→ Problem
Please copy every line with the string "agent" from the entries below.

→ Source data
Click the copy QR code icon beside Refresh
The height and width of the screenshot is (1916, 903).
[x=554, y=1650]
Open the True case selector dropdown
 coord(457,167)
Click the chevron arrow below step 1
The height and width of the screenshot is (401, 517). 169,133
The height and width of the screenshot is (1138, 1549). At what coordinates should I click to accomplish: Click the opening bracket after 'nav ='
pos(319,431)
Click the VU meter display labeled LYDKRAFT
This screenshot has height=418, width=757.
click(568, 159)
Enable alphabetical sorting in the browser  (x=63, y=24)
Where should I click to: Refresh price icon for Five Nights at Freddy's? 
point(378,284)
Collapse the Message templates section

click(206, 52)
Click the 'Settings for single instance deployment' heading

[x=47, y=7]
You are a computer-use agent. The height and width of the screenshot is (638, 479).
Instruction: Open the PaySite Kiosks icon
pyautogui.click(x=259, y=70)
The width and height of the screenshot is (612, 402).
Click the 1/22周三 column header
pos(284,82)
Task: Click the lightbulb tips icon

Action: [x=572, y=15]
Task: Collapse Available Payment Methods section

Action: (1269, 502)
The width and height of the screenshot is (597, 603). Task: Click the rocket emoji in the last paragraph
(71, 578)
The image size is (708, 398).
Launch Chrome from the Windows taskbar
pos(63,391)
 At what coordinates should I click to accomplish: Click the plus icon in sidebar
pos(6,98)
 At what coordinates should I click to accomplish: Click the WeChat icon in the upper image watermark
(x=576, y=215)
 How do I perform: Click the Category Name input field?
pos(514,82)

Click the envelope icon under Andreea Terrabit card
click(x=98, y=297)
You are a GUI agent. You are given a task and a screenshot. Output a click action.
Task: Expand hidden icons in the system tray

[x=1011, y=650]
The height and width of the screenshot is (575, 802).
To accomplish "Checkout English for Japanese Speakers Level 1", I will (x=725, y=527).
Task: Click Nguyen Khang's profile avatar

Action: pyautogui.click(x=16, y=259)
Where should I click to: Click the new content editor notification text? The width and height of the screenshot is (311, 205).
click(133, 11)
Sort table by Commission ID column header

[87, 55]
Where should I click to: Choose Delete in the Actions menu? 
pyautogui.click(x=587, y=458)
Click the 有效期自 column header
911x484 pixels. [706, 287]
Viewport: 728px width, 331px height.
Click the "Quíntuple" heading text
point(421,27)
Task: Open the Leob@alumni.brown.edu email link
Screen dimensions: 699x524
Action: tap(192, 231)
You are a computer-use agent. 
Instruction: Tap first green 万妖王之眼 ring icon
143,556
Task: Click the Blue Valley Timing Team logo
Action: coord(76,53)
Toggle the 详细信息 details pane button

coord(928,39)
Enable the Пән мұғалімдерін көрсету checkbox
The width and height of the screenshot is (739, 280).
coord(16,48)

→ Result of this exercise
You are a computer-use agent. The height and width of the screenshot is (638, 479).
You are a GUI agent. You are given a task and a screenshot. Output a click action.
You are a computer-use agent. 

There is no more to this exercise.